Example python script which updates argument value is:

    @staticmethod
    def replace_checksum_in_index_xml(infile, checksum_new, outfile):
        from lxml import etree
        parser = etree.XMLParser(remove_blank_text=True)
        with open(infile, "rb") as f:
            tree = etree.parse(f, parser)

        for elem in tree.xpath("//to[@checksum]"):
            elem.set("checksum", checksum_new)

        with open(outfile, "wb") as f:
            tree.write(f, pretty_print=True, xml_declaration=True, encoding="UTF-8", doctype=tree.docinfo.doctype)

I call the script like that:

    infile = "Input.xml"
    check_sum = "aaabbb"
    outfile = "Output.xml"
    Hashes.replace_checksum_in_index_xml(infile, check_sum, outfile)

And the result xml file is:

<?xml version='1.0' encoding='UTF-8'?>
<!DOCTYPE note SYSTEM "note.dtd">
<note:note xmlns:note="http://example.com/note">
  <to checksum="aaabbb">Tove</to>
</note:note>

The output DOCTYPE has changed and instead of
DOCTYPE note:note
there is
DOCTYPE note I would like to keep the DOCTYPE as it was. How can I achieve desired result in Python?

Solution

I think the stripping of the prefix in the doctype is no failure. If you really like the prefix you can write it explictly:

from lxml import etree

def read_doctype_name(filename):
    with open(filename, "r", encoding="UTF-8") as f:
        for line in f:
            if line.startswith('<!DOCTYPE'):
                return line
    
def replace_checksum_in_index_xml(infile, checksum_new, outfile, docName):
    parser = etree.XMLParser(remove_blank_text=True)
    with open(infile, "rb") as f:
        tree = etree.parse(f, parser)

    for elem in tree.xpath("//to[@checksum]"):
        elem.set("checksum", checksum_new)
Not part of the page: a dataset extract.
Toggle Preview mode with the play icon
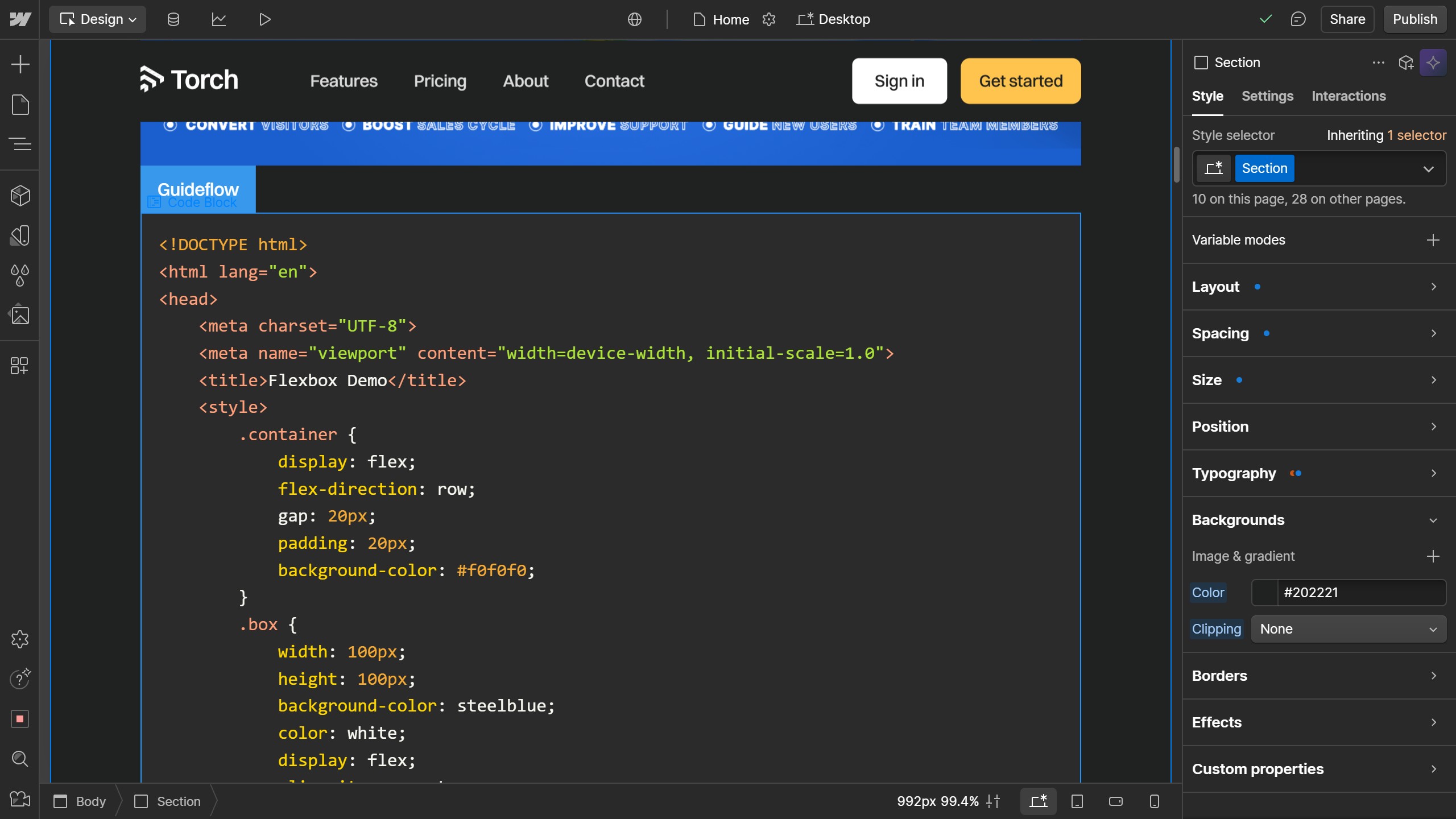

    with open(outfile, "wb") as f:
        if docName is not None:
            tree.write(f, pretty_print=True, xml_declaration=True, encoding="UTF-8", doctype=docName.strip())
        else:
            tree.write(f, pretty_print=True, xml_declaration=True, encoding="UTF-8")
        
if __name__ == "__main__":
    doctyp = None
    doctyp = read_doctype_name("infile.xml")
    replace_checksum_in_index_xml("infile.xml", "aaabbb", "outfile.xml", doctyp)
    print("finish")

File:

<?xml version="1.0" encoding="UTF-8" ?>
<!DOCTYPE note:note SYSTEM "note.dtd">
<note:note xmlns:note="http://example.com/note">
  <to checksum="aaabbb">Tove</to>
</note:note>

Alternative you can use a regex function to extract the DOCTYPE string:

import re

def read_doctype_name(filename):
    with open(filename, "r", encoding="UTF-8") as f:
        xml_ = f.read()
        if re.search(r'<!DOCTYPE[^\>]*>', xml_) is not None:
            doctype_match = re.search(r'<!DOCTYPE[^\>]*>', xml_)
            return doctype_match[0]
        else:
            return None